Posted on Aug 08, 2012 | Comments 3
Researchers at Texas A&M University conducted a study of the reactions of college-age men and women when confronted with behavior that is demeaning to women.
In one experiment, participants were given a reading assignment in which a woman was subjected to disparaging remarks. In a second experiment, participants actually observed the inappropriate behavior.
In both cases, men had very little reaction and tended to not believe they should react to the behavior. The results showed that women who read about an encounter were upset about the behavior and stated that they would object to the disparaging remarks. But when women were actually confronted with the behavior, their reactions were similar to those of men. The women tended to ignore the bad behavior or did nothing to object to it.

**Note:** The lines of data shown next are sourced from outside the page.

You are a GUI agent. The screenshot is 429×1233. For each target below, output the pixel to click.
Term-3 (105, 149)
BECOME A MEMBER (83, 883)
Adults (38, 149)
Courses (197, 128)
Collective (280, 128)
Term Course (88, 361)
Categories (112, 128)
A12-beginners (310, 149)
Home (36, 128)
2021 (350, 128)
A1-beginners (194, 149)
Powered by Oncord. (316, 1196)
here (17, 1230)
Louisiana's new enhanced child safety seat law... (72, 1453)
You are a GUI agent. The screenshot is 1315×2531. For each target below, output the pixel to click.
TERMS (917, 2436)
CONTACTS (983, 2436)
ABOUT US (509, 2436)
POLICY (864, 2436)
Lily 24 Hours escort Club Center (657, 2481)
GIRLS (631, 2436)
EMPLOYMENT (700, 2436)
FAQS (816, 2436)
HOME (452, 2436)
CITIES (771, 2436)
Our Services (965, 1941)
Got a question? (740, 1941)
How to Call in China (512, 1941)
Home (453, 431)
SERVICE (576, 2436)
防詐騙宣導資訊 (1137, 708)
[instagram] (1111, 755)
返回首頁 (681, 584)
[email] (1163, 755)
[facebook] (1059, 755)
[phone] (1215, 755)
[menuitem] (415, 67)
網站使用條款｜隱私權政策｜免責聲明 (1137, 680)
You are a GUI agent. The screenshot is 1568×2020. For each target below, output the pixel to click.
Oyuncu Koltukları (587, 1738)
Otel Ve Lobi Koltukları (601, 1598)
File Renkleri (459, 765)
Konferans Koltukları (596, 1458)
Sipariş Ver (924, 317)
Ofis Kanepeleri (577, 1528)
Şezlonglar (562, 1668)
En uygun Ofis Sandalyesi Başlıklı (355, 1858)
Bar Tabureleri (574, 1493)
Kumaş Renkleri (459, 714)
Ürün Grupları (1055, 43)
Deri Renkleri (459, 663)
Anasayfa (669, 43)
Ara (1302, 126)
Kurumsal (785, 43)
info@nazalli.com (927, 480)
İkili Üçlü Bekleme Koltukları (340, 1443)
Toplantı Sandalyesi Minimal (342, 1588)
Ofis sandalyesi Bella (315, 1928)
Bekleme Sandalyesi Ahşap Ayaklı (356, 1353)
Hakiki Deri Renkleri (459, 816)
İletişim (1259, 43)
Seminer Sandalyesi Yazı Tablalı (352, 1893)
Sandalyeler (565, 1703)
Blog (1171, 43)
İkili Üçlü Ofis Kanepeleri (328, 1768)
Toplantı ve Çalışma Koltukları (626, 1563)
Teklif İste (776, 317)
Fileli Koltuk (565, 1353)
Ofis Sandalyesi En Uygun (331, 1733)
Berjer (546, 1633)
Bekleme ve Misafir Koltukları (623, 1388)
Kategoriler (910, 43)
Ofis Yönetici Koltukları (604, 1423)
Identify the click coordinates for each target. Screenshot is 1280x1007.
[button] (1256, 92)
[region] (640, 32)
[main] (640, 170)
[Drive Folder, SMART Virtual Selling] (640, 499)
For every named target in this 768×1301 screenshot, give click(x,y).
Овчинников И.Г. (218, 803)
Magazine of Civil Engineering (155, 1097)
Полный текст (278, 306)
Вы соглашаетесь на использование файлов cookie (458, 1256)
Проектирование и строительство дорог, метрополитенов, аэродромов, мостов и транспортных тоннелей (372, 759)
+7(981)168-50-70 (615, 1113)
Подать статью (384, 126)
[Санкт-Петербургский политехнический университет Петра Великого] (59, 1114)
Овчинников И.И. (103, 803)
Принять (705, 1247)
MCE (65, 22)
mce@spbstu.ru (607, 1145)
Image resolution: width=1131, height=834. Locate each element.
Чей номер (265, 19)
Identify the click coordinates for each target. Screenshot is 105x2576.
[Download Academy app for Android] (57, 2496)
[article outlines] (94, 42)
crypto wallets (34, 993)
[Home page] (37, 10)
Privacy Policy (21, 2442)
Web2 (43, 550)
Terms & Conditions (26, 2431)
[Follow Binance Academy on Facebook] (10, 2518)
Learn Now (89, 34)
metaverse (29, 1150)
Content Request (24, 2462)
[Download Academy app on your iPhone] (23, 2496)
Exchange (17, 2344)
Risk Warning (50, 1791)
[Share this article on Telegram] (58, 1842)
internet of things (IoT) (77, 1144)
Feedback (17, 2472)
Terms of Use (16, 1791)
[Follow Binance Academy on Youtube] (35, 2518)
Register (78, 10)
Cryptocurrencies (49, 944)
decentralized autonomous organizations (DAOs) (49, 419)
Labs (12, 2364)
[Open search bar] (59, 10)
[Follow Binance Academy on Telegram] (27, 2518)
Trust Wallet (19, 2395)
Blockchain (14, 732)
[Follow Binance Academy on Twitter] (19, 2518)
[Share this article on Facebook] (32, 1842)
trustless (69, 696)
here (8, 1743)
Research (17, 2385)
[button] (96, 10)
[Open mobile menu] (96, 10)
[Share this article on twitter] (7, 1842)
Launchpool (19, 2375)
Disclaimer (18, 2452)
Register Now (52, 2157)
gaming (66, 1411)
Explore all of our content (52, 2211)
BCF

Among the authors of the study, published in the journal Sex Roles, are Kathi Miner, an assistant professor of psychology with a joint appointment in the women’s and gender studies program at Texas A&M and Claudia Benavides-Espinoza, assistant professor of sports management at Arkansas State University, who did her graduate work at Texas A&M.
Dr. Miner is a graduate of the University of California at Irvine. She holds a master’s degree from Southern Methodist University and a Ph.D. in psychology and women’s studies from the University of Michigan.
Dr. Benavides-Espinoza is a graduate of the Universidad Autonoma de Nuevo Leon in Mexico. She holds master’s and Ph.D. degrees from Texas A&M University.